Handling double-digit data growth rates with single-digit budget increases is the lot of most CIOs, according to our third annual InformationWeek Analytics State of Enterprise Storage Survey. The amount of data we're actively managing continues to expand at around 20% per year, and we see a long tail of besieged IT staffs dealing with growth rates exceeding 50%. At these levels, most data centers will double storage capacity every two to three years. While nearly every company's data is growing, their IT budgets aren't always: 55% expect their IT spending to rise this year, 18% are cutting, and 26% expect it to be flat, our InformationWeek Analytics Outlook 2011 Survey finds.
What's standing between us and the vortex of doom? In a word, consolidation. We're talking the continued evolution of high-density magnetic media. Bigger, faster, and less expensive solid-state drives. Virtualization to ease management of aggregated storage pools that use available capacity more efficiently. Optimization technologies like data reduction, thin provisioning, and automatic tiering. Moving to a consolidated data/storage network won't hurt, either.
It seems paradoxical to say consolidation is the key to taming storage, an ever-expanding resource. But there's a clear trend toward packing more data onto fewer systems and streaming more information over unified networks, as well as merged vendors consolidating more products under one corporate umbrella.
Consider hardware. New 200-GB and 400-GB SSDs are on the horizon. They're not inexpensive, but for the right use case, they can make sense. Nearly a quarter of our survey respondents have deployed SSDs, an increase of 37% in the past year, with more than half planning to increase or initiate SSD use this year. Meanwhile, capabilities that were once features requiring special-purpose hardware appliances are being integrated within array controllers. Data center consolidation, which started with servers, has spread to storage, as IT architects leverage larger arrays, faster networks, and more sophisticated management software to apply economies of scale to storage provisioning. Storage virtualization is a growth area, according to our survey.
In 2010, we also saw a wave of industry consolidation, with large storage vendors continuing a trend established in other IT markets of ceding innovation, R&D, and product prototyping to nimble startups, then gobbling up those that demonstrate superior technology and customer acceptance. In fact, many of the blockbuster tech acquisitions in the past year were driven by holes in buyers' storage portfolios. No deal topped the intrigue of Hewlett-Packard's successful bidding war with Dell over 3Par, and the year wrapped up with EMC acquiring scale-out network-attached storage leader Isilon and Dell grabbing storage area network specialist Compellent.

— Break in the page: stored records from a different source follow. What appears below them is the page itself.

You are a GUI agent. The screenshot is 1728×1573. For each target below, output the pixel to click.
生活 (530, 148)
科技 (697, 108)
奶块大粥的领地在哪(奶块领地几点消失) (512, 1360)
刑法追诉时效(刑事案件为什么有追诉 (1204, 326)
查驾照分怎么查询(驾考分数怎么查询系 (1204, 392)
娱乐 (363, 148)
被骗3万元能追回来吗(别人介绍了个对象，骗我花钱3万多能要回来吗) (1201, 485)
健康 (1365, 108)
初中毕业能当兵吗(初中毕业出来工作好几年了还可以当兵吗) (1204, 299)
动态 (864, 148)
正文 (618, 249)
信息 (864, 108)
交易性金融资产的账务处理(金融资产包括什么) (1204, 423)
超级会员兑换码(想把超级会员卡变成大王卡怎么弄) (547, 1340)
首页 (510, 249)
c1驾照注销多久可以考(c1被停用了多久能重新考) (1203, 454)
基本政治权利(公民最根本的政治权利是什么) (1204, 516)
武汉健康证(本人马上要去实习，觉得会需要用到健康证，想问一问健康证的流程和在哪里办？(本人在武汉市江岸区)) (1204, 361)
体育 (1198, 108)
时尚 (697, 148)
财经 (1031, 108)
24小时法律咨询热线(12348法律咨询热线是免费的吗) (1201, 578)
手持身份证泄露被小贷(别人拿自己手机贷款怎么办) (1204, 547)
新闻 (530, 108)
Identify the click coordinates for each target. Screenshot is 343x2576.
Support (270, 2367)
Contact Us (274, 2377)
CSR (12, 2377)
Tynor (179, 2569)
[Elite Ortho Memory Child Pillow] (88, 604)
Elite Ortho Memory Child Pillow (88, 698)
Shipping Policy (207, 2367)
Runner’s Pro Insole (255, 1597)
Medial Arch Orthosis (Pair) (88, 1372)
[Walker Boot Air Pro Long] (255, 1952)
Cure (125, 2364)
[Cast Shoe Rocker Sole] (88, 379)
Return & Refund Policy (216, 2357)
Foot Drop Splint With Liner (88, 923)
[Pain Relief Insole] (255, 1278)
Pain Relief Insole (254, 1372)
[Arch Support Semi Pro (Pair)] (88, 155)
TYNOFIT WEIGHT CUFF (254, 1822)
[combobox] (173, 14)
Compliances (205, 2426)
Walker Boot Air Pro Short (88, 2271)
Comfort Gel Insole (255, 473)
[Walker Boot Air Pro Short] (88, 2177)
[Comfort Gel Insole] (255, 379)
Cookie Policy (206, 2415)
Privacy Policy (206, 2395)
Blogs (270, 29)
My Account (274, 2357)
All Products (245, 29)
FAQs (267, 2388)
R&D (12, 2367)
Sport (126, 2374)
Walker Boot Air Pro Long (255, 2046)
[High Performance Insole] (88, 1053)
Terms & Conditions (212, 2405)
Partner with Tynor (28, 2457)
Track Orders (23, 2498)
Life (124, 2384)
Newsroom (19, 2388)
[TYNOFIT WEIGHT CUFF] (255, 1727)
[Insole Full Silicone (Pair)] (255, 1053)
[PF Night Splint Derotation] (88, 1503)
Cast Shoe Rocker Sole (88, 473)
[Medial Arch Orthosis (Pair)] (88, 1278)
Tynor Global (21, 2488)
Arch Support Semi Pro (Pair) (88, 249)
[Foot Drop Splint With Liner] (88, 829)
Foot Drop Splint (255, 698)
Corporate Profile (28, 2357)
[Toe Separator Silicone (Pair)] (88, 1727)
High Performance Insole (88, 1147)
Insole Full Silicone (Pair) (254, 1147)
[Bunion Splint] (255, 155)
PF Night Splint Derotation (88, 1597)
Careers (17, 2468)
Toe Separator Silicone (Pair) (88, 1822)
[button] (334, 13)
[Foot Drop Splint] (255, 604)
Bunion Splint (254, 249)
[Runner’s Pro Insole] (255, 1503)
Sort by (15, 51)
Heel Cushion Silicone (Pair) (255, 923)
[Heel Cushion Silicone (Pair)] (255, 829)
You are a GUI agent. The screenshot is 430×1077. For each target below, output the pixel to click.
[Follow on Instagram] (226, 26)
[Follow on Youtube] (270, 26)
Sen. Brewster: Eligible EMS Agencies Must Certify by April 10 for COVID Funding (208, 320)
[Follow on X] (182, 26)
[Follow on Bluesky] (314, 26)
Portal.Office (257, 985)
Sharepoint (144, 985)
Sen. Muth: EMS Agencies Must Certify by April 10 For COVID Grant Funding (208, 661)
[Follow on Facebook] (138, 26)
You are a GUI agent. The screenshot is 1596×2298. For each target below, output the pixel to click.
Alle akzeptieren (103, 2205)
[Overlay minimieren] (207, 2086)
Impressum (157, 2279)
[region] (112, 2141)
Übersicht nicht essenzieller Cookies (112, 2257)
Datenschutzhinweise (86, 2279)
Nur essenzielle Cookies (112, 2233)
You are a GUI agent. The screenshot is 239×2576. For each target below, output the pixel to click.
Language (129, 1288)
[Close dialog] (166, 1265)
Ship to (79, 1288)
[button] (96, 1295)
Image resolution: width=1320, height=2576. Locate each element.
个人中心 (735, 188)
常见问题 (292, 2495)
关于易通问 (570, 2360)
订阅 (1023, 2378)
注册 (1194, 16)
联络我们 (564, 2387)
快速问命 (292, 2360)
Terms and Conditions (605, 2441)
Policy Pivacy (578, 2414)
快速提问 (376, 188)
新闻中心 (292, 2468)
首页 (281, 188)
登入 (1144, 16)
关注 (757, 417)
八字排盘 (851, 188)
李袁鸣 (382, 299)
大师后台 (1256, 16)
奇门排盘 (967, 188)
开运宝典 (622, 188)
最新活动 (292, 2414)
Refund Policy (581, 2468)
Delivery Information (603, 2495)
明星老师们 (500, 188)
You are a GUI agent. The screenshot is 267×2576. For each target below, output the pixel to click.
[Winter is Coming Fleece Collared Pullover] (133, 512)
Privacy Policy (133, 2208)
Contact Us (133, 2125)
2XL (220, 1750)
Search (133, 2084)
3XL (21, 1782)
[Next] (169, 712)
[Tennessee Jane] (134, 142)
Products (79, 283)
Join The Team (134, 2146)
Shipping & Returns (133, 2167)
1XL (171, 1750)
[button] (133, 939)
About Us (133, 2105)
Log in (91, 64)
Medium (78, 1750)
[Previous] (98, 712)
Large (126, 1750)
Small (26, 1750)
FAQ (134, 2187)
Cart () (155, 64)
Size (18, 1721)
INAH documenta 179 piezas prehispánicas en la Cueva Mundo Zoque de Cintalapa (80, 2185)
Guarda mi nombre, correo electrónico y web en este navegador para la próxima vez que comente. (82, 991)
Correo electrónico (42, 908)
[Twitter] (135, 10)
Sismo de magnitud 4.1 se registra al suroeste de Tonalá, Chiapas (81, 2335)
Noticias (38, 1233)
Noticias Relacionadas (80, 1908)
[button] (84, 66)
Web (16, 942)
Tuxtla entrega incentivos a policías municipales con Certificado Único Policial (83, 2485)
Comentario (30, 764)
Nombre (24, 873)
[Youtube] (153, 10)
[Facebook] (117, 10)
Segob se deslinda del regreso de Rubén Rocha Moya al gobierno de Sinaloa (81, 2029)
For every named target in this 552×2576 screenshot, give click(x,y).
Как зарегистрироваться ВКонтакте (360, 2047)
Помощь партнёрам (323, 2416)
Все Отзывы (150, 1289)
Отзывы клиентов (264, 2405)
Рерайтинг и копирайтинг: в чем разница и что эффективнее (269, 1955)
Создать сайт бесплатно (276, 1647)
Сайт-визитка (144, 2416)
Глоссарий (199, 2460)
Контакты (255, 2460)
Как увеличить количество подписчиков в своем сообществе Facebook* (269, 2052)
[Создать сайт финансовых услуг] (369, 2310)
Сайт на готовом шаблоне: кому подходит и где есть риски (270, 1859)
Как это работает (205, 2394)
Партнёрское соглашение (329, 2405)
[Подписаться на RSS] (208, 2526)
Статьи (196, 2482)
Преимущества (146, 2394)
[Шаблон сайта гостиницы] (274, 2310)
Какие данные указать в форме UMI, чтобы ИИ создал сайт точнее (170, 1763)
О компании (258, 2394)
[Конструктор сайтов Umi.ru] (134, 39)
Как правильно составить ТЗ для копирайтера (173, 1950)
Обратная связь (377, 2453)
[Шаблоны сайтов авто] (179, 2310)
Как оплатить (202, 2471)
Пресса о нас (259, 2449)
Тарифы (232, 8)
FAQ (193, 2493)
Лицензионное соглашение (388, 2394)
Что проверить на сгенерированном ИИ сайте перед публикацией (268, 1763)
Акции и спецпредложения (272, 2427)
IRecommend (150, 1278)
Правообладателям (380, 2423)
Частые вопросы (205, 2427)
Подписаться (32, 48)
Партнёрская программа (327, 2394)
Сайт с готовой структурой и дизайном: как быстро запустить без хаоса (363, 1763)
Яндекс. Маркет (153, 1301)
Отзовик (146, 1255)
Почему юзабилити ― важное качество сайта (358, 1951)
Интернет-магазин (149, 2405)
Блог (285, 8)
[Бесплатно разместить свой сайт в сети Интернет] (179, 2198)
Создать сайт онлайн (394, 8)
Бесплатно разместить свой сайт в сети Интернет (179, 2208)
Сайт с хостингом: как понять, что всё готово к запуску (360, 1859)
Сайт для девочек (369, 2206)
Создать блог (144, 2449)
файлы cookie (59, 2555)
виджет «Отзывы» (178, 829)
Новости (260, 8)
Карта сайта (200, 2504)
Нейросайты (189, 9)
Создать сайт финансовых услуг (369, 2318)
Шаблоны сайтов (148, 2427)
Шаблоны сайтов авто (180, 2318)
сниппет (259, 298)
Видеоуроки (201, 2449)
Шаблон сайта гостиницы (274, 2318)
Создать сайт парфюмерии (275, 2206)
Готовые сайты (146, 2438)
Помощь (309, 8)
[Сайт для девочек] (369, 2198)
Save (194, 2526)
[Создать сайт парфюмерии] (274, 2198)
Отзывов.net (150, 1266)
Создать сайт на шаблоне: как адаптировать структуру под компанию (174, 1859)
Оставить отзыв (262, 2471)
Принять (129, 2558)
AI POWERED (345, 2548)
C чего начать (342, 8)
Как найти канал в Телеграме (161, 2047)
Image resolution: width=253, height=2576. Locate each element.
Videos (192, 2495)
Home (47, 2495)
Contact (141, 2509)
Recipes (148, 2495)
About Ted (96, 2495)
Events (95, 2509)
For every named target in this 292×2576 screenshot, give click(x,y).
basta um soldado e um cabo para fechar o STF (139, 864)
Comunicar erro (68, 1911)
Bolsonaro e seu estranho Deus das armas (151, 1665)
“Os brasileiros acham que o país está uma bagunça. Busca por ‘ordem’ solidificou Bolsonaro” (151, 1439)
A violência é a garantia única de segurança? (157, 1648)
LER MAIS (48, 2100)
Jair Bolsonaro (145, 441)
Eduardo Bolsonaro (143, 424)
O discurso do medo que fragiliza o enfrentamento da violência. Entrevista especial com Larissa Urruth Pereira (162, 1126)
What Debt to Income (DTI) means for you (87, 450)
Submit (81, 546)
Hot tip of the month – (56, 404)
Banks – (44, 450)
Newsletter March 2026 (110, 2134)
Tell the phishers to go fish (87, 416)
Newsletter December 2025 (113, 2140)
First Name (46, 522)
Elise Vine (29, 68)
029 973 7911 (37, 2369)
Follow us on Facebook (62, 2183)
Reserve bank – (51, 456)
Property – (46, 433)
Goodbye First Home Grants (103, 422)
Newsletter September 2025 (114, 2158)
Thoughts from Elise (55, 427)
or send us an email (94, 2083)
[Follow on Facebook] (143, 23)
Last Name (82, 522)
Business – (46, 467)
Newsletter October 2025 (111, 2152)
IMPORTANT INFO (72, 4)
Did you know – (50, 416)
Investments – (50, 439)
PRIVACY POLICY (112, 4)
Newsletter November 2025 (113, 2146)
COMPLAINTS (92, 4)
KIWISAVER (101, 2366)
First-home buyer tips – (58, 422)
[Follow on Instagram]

But don't worry that innovation will stall. While the big are getting bigger, the overall storage market continues to expand, leaving more than enough space for another round of advances.
One worrisome area is security. Consolidate more data onto one system and fail to protect it, and you'll see the dark side of doing more with less. "Stored data is one of the most vulnerable parts of an organization," says Doug Davis, IS coordinator for Monical's Pizza, a Midwest restaurant chain with about 65 corporate and franchise locations. "Data at rest being captured in small bytes is one of the hardest things to control. As the head of IT, it is my job to be sure nobody is removing needles from any of the haystacks in my whole field."
Out With The Old ...
IT prognosticators have been predicting the decline of Fibre Channel for years, and given the cost and complexity of deploying FC SANs, it's a dream undoubtedly shared by many CIOs. Now, finally, the maturation of 10 Gigabit Ethernet and Ethernet-based storage protocols like iSCSI and Fibre Channel over Ethernet means these systems have the raw performance of even the latest-generation 8-Gb FC. And with improvements in iSCSI software stacks, new Ethernet-FCoE switching systems like HP's Virtual Connect, and multiprotocol LAN/SAN switches like Cisco's Nexus 5000, migrating to a converged LAN and SAN architecture is easier than ever. Our survey indicates we're in the early days of this changeover, but we expect momentum to build.
While FC remains the dominant SAN access technology for iSCSI, improved storage gear interoperability and years of iSCSI standards development and vendor wrangling to perfect the technology are paying off. Our survey shows a small but noticeable increase in usage, with nearly two-thirds of enterprises employing iSCSI for some applications and 16% using it for more than half their storage needs.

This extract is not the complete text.